WHAT YOU NEED TO DO: Update the records by substituting "network adapter" for every occurrence of "network card", leaving all else unchanged. Omit the pictures from the answer.

MATERIAL FOR THIS EXERCISE:
********************
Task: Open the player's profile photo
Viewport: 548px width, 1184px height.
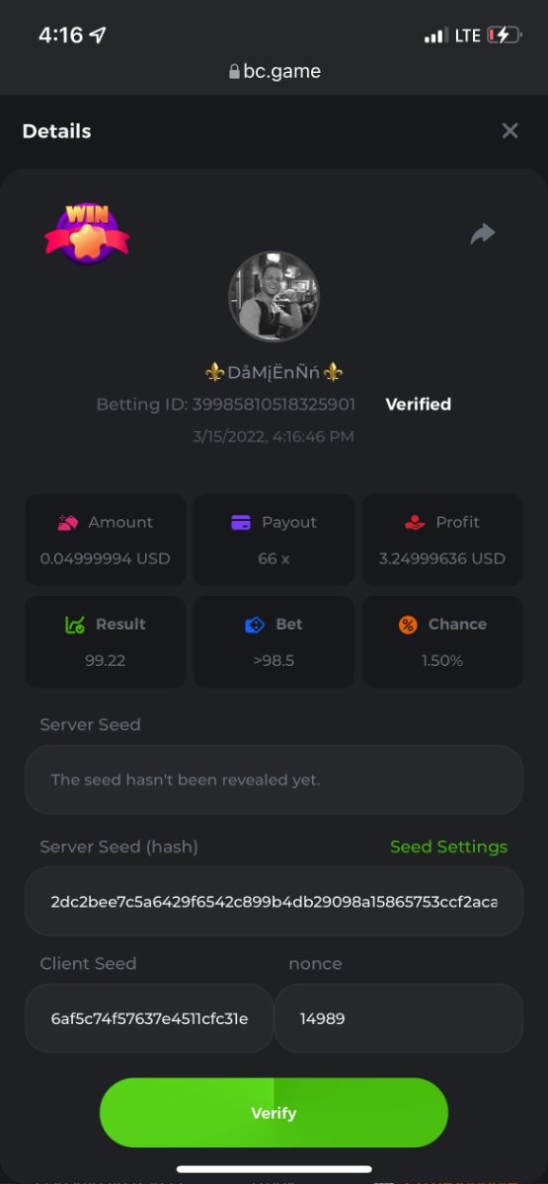Action: (274, 297)
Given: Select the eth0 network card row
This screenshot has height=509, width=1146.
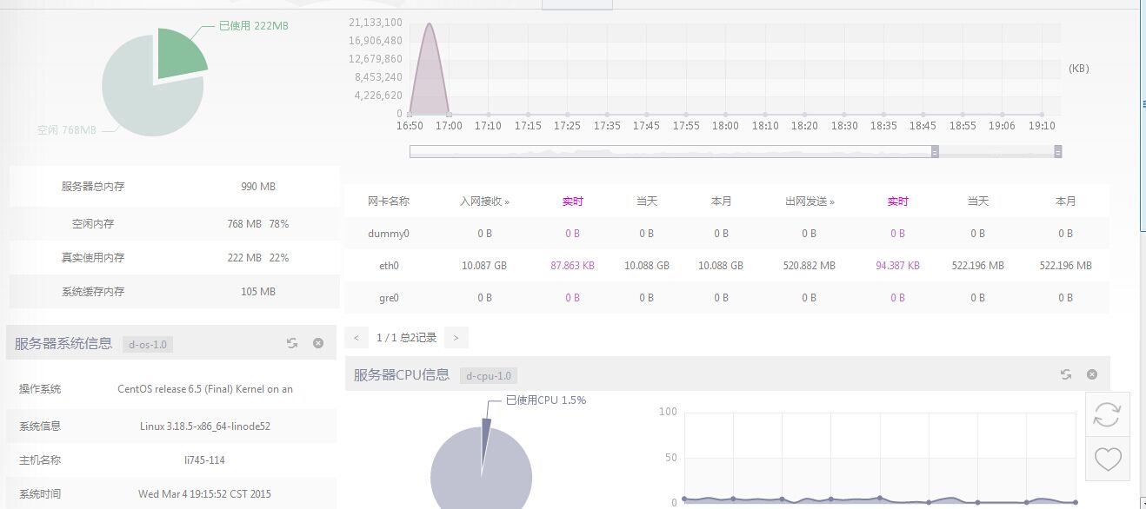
********************
RESULT:
Task: Open the player's profile photo
Viewport: 548px width, 1184px height.
Action: (274, 297)
Given: Select the eth0 network adapter row
This screenshot has height=509, width=1146.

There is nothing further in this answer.